Adds vcc to output string input for e32. Allows option
of using e64 encoding with assembler.

Also fixes these instructions not implicitly reading exec.

git-svn-id: https://llvm.org/svn/llvm-project/llvm/trunk@247074 91177308-0d34-0410-b5e6-96231b3b80d8
---
 .../AMDGPU/AsmParser/AMDGPUAsmParser.cpp      |  4 ++
 lib/Target/AMDGPU/SIInstrInfo.td              | 72 ++++++++++---------
 lib/Target/AMDGPU/SIInstructions.td           | 12 ++--
 lib/Target/AMDGPU/SIRegisterInfo.td           | 10 +++
 test/MC/AMDGPU/vop2-err.s                     | 24 +++++++
 test/MC/AMDGPU/vop2.s                         | 61 +++++++++++-----
 6 files changed, 124 insertions(+), 59 deletions(-)
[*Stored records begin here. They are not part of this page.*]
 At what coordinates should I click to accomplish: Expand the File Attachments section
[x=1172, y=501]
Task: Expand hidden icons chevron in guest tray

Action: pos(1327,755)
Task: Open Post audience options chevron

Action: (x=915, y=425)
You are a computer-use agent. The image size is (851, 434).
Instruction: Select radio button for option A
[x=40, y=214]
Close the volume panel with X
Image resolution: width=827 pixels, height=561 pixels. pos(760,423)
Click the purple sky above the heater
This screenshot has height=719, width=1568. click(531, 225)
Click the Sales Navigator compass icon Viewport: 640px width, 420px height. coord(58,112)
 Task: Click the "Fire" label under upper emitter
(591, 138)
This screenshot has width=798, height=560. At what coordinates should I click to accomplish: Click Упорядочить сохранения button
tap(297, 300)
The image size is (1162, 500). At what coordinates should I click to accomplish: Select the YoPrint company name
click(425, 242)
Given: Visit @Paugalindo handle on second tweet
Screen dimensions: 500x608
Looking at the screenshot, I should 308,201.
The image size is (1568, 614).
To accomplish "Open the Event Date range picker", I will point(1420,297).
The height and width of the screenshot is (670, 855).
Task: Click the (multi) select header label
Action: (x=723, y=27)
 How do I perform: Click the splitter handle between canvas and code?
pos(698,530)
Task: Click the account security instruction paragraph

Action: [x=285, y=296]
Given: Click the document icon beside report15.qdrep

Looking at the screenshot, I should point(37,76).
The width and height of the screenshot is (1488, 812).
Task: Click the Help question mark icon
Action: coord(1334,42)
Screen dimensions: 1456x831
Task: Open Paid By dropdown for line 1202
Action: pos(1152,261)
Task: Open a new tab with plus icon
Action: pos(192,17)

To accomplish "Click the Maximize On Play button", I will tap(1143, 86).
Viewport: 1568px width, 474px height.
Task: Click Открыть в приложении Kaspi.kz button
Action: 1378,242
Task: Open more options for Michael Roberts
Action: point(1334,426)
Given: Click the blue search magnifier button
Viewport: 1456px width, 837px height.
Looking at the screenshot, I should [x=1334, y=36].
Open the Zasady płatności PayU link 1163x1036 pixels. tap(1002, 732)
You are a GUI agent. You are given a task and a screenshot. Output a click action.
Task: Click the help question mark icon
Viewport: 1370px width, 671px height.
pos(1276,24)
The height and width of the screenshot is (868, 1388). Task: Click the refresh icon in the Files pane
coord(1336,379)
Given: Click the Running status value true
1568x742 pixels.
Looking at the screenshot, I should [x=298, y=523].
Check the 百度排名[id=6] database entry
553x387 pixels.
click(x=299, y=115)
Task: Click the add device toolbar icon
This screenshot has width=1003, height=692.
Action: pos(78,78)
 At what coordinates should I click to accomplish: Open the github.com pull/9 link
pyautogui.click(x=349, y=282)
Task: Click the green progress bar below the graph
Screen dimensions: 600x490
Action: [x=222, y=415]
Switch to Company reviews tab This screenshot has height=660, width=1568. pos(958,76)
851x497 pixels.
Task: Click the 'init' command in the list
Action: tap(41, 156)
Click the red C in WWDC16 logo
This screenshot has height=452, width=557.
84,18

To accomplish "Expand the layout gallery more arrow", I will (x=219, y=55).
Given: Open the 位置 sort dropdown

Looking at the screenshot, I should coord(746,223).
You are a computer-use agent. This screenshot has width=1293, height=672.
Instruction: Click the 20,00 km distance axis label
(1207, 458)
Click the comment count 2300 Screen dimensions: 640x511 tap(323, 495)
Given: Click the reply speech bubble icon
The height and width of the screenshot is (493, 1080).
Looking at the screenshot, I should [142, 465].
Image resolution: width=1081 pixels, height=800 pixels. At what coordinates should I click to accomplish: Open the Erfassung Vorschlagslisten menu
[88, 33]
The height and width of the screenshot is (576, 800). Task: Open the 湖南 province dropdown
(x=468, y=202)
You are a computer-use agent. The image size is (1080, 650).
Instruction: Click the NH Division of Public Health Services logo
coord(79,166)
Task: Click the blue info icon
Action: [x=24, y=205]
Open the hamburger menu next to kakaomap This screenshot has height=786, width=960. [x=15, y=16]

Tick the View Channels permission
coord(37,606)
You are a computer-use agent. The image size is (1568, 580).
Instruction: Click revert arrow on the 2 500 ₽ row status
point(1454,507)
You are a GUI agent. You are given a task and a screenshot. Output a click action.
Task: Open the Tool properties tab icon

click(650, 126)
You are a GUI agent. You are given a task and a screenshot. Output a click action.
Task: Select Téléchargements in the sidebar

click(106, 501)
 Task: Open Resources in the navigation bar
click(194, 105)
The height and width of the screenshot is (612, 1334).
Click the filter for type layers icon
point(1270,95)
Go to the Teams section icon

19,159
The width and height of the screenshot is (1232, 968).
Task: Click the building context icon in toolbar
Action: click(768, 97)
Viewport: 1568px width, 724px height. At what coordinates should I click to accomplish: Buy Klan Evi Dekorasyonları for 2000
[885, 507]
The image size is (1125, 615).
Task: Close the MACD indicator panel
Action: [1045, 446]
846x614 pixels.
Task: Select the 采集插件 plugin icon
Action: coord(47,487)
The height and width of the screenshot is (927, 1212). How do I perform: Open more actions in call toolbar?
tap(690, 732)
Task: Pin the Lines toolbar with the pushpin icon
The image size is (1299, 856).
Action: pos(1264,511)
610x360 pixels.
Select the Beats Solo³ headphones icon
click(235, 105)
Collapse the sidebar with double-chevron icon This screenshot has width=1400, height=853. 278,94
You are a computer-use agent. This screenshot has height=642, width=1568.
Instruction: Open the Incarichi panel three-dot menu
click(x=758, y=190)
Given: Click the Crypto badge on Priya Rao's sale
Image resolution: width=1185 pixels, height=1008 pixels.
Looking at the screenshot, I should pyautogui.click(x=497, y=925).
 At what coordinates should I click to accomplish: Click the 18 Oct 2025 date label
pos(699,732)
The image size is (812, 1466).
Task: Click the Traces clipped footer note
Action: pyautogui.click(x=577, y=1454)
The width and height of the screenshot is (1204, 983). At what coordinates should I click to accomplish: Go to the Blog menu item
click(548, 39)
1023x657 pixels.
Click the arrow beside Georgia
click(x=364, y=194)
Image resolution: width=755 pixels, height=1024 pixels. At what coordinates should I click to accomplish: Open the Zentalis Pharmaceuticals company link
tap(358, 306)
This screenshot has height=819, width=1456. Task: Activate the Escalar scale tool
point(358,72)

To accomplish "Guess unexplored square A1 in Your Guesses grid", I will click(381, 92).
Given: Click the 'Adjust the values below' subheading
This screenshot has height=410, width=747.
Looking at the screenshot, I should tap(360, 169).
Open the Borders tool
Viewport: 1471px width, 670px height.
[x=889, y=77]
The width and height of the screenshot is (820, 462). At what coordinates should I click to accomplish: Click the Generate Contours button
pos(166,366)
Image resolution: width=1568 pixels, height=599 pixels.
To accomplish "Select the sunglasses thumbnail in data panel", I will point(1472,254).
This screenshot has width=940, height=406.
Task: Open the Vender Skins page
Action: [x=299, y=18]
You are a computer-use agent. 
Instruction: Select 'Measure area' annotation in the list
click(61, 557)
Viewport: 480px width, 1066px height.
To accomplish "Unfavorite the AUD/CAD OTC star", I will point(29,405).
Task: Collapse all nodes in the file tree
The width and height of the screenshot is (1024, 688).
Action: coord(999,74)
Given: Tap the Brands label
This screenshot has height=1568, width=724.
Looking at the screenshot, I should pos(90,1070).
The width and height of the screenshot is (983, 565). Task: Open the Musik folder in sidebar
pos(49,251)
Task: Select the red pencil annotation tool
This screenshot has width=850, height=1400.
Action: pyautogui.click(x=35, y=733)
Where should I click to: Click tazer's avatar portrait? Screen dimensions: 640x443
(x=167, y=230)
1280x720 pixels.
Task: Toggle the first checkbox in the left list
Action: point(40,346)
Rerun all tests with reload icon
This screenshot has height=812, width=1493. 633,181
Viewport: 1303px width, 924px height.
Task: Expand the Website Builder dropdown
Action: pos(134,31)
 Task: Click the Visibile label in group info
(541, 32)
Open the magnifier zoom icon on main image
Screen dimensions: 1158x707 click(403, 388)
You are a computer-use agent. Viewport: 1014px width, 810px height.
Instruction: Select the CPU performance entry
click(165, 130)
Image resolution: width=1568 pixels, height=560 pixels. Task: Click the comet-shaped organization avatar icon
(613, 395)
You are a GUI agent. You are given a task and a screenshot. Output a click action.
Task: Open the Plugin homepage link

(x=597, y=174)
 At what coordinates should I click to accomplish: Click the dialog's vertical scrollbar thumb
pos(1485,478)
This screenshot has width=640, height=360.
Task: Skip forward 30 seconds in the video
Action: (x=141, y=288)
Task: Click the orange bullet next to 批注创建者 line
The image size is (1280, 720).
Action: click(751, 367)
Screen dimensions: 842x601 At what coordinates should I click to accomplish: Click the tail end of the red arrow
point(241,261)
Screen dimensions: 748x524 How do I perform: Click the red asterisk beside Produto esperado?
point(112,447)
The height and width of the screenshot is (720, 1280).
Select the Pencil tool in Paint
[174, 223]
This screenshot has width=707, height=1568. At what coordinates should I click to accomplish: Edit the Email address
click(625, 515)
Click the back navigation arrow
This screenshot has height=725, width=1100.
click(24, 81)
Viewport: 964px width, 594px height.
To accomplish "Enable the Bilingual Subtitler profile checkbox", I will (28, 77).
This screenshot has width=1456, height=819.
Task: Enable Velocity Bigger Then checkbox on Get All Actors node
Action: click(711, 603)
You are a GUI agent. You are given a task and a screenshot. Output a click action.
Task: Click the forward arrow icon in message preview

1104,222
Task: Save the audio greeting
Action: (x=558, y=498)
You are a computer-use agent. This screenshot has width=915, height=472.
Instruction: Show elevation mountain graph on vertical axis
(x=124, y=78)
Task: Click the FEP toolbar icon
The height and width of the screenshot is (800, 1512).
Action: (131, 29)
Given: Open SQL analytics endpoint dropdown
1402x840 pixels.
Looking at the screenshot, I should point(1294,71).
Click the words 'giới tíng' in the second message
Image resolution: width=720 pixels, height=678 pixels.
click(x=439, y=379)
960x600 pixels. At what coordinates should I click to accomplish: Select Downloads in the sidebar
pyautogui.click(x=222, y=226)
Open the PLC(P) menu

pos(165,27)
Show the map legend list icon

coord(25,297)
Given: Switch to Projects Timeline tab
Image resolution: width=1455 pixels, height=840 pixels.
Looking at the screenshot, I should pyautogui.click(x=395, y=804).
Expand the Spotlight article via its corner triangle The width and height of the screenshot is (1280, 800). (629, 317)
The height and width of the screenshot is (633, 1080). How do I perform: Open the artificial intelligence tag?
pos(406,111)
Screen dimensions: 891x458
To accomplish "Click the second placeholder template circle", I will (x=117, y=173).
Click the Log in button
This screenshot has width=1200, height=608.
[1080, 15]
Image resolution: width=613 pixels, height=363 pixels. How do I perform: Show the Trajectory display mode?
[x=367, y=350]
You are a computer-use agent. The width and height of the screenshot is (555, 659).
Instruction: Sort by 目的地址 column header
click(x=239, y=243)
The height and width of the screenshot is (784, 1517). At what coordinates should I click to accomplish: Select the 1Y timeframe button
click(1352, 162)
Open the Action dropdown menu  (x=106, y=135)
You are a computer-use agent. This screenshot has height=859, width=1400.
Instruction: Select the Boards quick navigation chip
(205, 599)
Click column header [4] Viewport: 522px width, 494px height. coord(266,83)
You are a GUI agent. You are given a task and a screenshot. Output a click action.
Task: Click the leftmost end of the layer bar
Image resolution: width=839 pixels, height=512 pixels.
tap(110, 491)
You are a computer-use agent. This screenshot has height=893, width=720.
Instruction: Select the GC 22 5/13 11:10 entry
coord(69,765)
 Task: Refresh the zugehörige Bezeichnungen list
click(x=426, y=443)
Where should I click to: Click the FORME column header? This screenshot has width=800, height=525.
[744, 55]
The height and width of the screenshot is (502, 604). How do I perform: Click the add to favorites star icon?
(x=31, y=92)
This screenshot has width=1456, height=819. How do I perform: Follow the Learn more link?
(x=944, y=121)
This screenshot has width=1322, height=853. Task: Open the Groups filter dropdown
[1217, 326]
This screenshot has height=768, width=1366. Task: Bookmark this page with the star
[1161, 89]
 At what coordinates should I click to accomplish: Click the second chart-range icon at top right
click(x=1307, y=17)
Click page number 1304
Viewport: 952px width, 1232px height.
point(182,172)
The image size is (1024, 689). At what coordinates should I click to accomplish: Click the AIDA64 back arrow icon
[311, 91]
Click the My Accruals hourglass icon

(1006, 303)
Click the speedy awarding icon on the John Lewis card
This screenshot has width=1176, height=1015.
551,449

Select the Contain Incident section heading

diff --git a/lib/Target/AMDGPU/AsmParser/AMDGPUAsmParser.cpp b/lib/Target/AMDGPU/AsmParser/AMDGPUAsmParser.cpp
index df6f396a403..9ce6874cad3 100644
--- a/lib/Target/AMDGPU/AsmParser/AMDGPUAsmParser.cpp
+++ b/lib/Target/AMDGPU/AsmParser/AMDGPUAsmParser.cpp
@@ -215,6 +215,10 @@ public:
            (isReg() && isRegClass(AMDGPU::SReg_64RegClassID));
   }
 
+  bool isSCSrc64() const {
+    return (isReg() && isRegClass(AMDGPU::SReg_64RegClassID)) || isInlineImm();
+  }
+
   bool isVCSrc32() const {
     return isInlineImm() || (isReg() && isRegClass(AMDGPU::VS_32RegClassID));
   }
diff --git a/lib/Target/AMDGPU/SIInstrInfo.td b/lib/Target/AMDGPU/SIInstrInfo.td
index 1e5e04938be..8664c050e26 100644
--- a/lib/Target/AMDGPU/SIInstrInfo.td
+++ b/lib/Target/AMDGPU/SIInstrInfo.td
@@ -990,7 +990,14 @@ class getVOPSrc1ForVT<ValueType VT> {
 // Returns the register class to use for sources of VOP3 instructions for the
 // given VT.
 class getVOP3SrcForVT<ValueType VT> {
-  RegisterOperand ret = !if(!eq(VT.Size, 64), VCSrc_64, VCSrc_32);
+  RegisterOperand ret =
+  !if(!eq(VT.Size, 64),
+      VCSrc_64,
+      !if(!eq(VT.Value, i1.Value),
+          SCSrc_64,
+          VCSrc_32
+       )
+    );
 }
 
 // Returns 1 if the source arguments have modifiers, 0 if they do not.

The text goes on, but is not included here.